*The tasks:*
a – Repeat the text of the capitalism excerpt word for word, from "He adds: ‘The" to "capitalism. . . .".
b – Translate this sentence from the capitalism excerpt into French: "In many of these ‘advanced’ societies marginal indigenous populations are rapidly being wiped out for one reason or another."

Capitalism continues to survive, but this, by itself, cannot be seen as an argument for the desirability, or a sign of the progressiveness of the capitalist order, much less as any sort of ‘triumph’ of capitalism.  ‘That position’, says Paul Baran, ‘is no more defensible than would be the view that an inability of the human body to resist tuberculosis, however caused, furnishes a proof of the harmlessness or even usefulness of that illness’. . . .

He adds: ‘The failure of an irrationally organised society to generate internal forces pressing towards and resulting in its abolition and replacement by more rational, more humane social relations results necessarily in economic stagnation, cultural decay, and a widespread sense of despondency.  Such a society — even if once the most advanced in the world — loses its position of leadership, slides into the backwaters of historical development, and turns into a breeding ground of reaction, inhumanity, and obscurantism.’  This is indeed the case today, not only in the United States but increasingly in the other so-called advanced societies of late capitalism. . . .

The  U.S. leading, these societies are, in a profound sense, to a greater or lesser degree, sick societies. Concerned scholars have written of the phenomenon of ‘alienation’ in these societies, their citizens’ growing sense of anomie and estrangement, of isolation, hostility and frustration.  They are sick with these and a hundred other social and psychic ailments born of prolonged living under an essentially irrational system, sick with apathy and boredom, with ‘other-directedness’ and conformism, with fears, insecurities and neuroses of all kinds.  Their sustained social regression is reflected as much in the reaction and obscurantism they breed, their frivolous consumption and culture of drugs, and even guns, as in the debilitating barrage of fraudulent politics, barren culture and stupefying entertainment, inspirational rackets and demoralising press, and comic books, to which their people, even otherwise ill-educated, are exposed all the time.  Societies in the grip of crises which they cannot resolve, they are inevitably producing deep pathological deformations which manifest themselves variously in different places as racism, sexism, anti-Semitism, xenophobia, ethnic or national hatreds, fundamentalism and intolerance, even as plain cruelty and aggression.  Poverty, unemployment and insecurity-related crimes and associated phenomena — ill health and suicides, alcoholism and drug addiction, racist discrimination and criminal violence, violence against women and child abuse, etc. — are on the rise everywhere.  In many of these ‘advanced’ societies marginal indigenous populations are rapidly being wiped out for one reason or another.  By their very nature profoundly immoral societies, based as they are on domination and exploitation of man by man, along with humanistic values and culture and all human relationships, even their professed moralities and principles now stand devastated by the morality and values of ‘the market’.  And, most significantly, there is the near-absence of ideals in these societies, of any concern for a better future to strive for, that has been the motive force of all human progress in the past.  The instruments of communication and discovery invented by their technological genius have become the means of debasing people’s understanding and preventing them from looking beyond the capitalist horizon. . . .

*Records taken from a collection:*
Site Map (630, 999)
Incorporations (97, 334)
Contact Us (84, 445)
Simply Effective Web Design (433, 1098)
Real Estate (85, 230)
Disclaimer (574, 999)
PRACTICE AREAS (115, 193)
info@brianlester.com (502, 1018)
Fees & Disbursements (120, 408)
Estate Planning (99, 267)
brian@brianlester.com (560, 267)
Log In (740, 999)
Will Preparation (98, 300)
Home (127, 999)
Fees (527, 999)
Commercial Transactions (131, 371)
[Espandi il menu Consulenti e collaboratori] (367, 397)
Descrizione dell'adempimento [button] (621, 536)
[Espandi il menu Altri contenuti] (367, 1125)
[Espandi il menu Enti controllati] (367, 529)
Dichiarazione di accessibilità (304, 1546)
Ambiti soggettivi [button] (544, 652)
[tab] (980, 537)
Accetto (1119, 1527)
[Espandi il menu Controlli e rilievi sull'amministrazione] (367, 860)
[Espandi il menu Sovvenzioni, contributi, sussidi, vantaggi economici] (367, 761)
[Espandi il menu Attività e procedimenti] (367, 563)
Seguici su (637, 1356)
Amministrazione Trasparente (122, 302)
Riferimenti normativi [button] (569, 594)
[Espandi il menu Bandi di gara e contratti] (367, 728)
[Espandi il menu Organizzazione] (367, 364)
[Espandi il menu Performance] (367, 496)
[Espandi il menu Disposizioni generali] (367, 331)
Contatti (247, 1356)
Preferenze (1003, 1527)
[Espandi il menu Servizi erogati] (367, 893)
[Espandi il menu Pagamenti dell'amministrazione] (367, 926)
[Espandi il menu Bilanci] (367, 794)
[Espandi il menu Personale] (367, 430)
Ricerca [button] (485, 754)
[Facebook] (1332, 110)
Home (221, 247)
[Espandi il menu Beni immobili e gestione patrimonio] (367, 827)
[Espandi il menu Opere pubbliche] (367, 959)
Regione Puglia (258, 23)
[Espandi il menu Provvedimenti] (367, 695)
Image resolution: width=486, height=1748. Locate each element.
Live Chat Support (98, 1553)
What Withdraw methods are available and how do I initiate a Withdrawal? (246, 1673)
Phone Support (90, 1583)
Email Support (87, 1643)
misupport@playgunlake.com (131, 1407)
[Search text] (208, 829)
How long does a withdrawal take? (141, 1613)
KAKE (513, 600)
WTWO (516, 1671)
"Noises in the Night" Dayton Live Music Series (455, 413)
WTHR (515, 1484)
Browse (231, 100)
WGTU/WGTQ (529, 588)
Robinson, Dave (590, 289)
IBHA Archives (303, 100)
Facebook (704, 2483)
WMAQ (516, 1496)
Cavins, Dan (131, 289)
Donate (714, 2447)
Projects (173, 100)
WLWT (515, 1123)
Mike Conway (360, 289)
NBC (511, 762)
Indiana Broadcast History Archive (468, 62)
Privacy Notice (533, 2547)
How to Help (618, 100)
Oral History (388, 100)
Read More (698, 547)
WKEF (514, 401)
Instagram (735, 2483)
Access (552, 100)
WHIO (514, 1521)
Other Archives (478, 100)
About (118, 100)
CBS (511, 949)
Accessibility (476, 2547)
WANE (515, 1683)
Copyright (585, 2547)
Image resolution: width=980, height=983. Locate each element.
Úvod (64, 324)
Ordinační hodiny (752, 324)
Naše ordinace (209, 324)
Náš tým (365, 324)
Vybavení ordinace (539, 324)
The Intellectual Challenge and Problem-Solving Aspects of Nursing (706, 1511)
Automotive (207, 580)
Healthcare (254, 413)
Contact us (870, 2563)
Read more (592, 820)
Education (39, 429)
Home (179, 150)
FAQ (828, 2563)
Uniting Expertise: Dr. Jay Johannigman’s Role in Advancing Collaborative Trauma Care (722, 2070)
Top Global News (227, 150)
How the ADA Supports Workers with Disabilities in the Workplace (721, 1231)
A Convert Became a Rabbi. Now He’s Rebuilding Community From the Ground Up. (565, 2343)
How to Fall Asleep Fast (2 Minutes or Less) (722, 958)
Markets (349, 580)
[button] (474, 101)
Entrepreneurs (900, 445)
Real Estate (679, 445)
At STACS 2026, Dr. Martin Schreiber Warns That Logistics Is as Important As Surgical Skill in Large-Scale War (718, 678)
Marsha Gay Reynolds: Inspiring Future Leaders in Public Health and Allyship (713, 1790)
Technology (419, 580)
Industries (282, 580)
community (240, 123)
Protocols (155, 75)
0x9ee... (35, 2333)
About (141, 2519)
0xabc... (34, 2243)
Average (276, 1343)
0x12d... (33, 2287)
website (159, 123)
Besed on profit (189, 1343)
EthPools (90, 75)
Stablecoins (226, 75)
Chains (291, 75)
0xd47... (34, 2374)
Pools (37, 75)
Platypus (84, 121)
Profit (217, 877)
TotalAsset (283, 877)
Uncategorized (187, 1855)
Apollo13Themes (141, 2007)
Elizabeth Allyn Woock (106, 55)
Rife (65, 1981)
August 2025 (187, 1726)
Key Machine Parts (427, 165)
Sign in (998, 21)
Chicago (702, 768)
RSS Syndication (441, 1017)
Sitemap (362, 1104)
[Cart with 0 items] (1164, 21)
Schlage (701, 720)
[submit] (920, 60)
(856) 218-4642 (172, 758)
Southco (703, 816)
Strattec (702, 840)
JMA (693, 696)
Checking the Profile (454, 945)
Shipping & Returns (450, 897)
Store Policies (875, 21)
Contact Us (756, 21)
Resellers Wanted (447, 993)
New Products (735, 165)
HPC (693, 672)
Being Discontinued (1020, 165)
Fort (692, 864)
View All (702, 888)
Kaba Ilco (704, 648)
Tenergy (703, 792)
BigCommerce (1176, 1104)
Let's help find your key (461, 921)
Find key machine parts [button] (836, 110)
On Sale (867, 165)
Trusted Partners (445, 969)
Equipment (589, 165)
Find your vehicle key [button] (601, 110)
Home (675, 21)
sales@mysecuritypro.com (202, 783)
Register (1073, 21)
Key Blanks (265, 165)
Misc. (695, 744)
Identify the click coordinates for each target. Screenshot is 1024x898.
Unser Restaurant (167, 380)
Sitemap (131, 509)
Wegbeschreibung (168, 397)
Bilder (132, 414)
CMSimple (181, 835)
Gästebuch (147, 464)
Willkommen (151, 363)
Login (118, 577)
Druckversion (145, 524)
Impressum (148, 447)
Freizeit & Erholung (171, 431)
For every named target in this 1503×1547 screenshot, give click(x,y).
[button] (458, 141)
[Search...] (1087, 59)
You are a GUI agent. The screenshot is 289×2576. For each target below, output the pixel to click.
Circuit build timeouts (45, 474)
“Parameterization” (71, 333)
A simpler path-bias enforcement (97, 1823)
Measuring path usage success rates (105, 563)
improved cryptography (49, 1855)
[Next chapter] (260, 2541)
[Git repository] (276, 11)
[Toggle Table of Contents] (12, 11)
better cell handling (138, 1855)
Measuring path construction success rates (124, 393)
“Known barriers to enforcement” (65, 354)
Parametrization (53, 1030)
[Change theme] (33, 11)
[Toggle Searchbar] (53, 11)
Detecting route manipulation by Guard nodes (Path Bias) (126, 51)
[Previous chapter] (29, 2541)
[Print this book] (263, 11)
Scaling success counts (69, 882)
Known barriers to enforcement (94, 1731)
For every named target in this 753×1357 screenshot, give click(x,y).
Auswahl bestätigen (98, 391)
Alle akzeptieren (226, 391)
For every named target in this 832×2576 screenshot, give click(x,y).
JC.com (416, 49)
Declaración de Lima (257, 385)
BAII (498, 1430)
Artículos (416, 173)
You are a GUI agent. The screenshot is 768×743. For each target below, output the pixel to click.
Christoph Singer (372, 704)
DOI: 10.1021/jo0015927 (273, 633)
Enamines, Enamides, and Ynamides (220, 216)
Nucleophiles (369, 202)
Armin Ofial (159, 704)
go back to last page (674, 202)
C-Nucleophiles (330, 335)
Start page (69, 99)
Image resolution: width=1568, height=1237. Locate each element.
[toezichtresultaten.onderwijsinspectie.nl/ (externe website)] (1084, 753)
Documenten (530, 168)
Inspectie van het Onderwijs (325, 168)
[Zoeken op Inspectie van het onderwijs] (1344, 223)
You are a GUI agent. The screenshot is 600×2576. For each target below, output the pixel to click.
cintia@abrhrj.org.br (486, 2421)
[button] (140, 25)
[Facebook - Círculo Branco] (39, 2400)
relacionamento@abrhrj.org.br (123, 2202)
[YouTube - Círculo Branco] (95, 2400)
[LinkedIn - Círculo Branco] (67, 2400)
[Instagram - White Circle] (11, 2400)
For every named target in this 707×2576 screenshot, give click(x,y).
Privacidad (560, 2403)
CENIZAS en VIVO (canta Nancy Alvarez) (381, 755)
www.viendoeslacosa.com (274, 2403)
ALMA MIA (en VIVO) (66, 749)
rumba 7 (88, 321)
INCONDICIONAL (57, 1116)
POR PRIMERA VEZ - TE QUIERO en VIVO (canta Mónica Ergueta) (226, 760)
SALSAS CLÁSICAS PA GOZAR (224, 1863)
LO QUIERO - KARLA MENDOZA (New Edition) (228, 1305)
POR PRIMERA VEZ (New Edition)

*Worked solutions:*
a –
He adds: ‘The failure of an irrationally organised society to generate internal forces pressing towards and resulting in its abolition and replacement by more rational, more humane social relations results necessarily in economic stagnation, cultural decay, and a widespread sense of despondency.  Such a society — even if once the most advanced in the world — loses its position of leadership, slides into the backwaters of historical development, and turns into a breeding ground of reaction, inhumanity, and obscurantism.’  This is indeed the case today, not only in the United States but increasingly in the other so-called advanced societies of late capitalism. . . .

b – Dans nombre de ces sociétés « avancées », des populations autochtones marginales sont rapidement anéanties pour une raison ou pour une autre.